## Recursion/Tree Recursion: Difficult **Solutions**

Write a recursive function that takes in a grid (a list of lists), **grid**, of numbers, an current x index, **x**, and a current y index **y**, and finds the maximum sum that can be attained by starting in position (**x**, **y**) and moving only down and right. Hint: Only attempt this problem if you have learned about lists.

def max_sum(grid, x, y):

**if x >= len(grid) or y >= len(grid):
return 0
else:
return grid[x][y] + max(max_sum(grid, x + 1, y), max_sum(grid, x, y + 1))**

Write a recursive function that takes in a list of numbers, **seq**, and returns the largest sum that can be made from numbers in the sequence where no two numbers selected for the sum are adjacent to each other. Hint: Only attempt this problem if you have learned about lists.

def largest_sum(seq):

>>> largest_sum([10, 1, 2, 3, 1, 4])

● Supplied data:
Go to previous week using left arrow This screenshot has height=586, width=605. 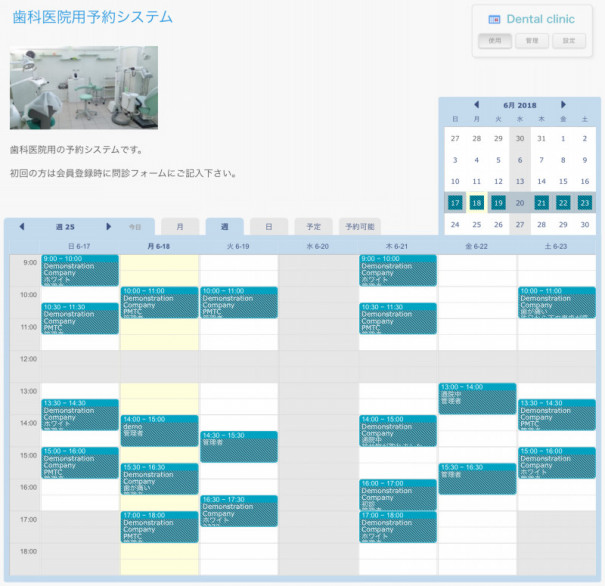pyautogui.click(x=21, y=227)
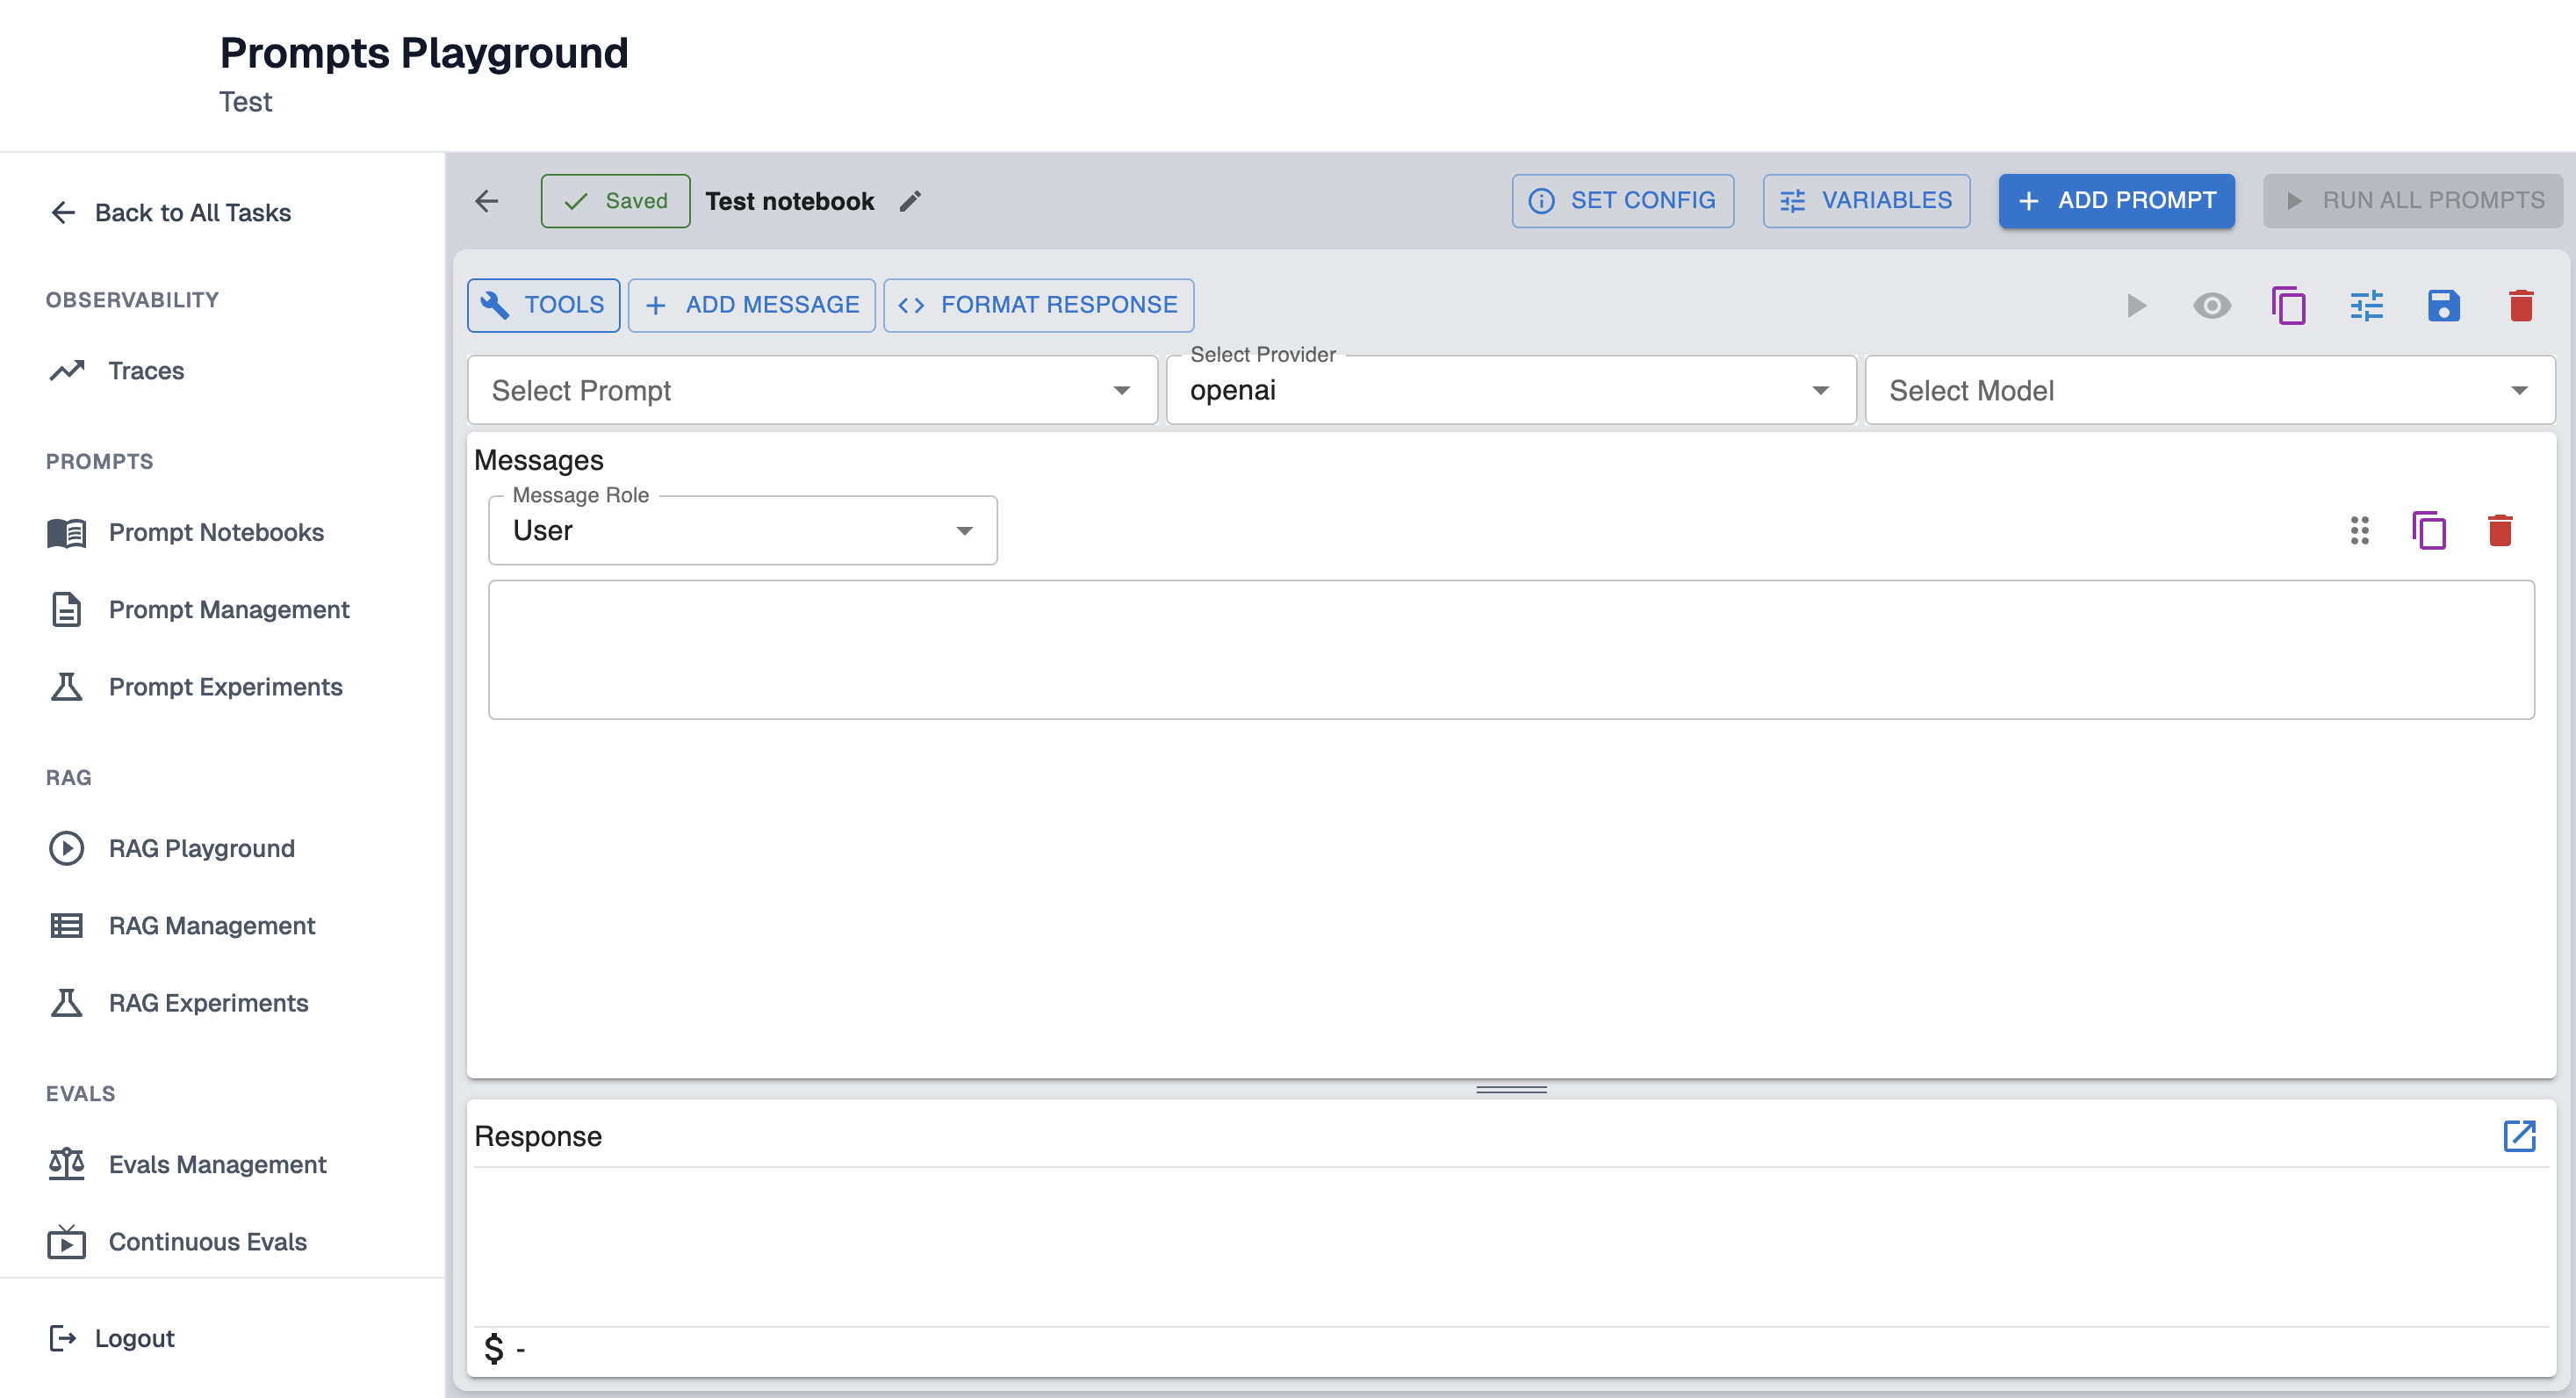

● Written instruction 1:
Using the tree recursion exercises, answer each question in one line, marking the answers (a), (b), and (c):
(a) In which two directions may moves be made from position (x, y) in the grid problem?
(b) What value does max_sum return when x is greater than or equal to len(grid)?
(c) What condition must the numbers chosen by largest_sum meet?
● Written instruction 2: Rewrite the paragraph of the tree recursion exercises that begins "Write a recursive function that takes in a grid" as a bulleted list, keeping its main facts.

● Correct response 1:
(a) Down and right.
(b) 0.
(c) No two numbers selected for the sum may be adjacent to each other.

● Correct response 2:
- Write a recursive function with three inputs: a grid of numbers (a list of lists) called grid, a current x index called x, and a current y index called y.
- The function finds the maximum sum attainable by starting at position (x, y).
- Moves may go only down and right.
- Hint: attempt this problem only if you have learned about lists.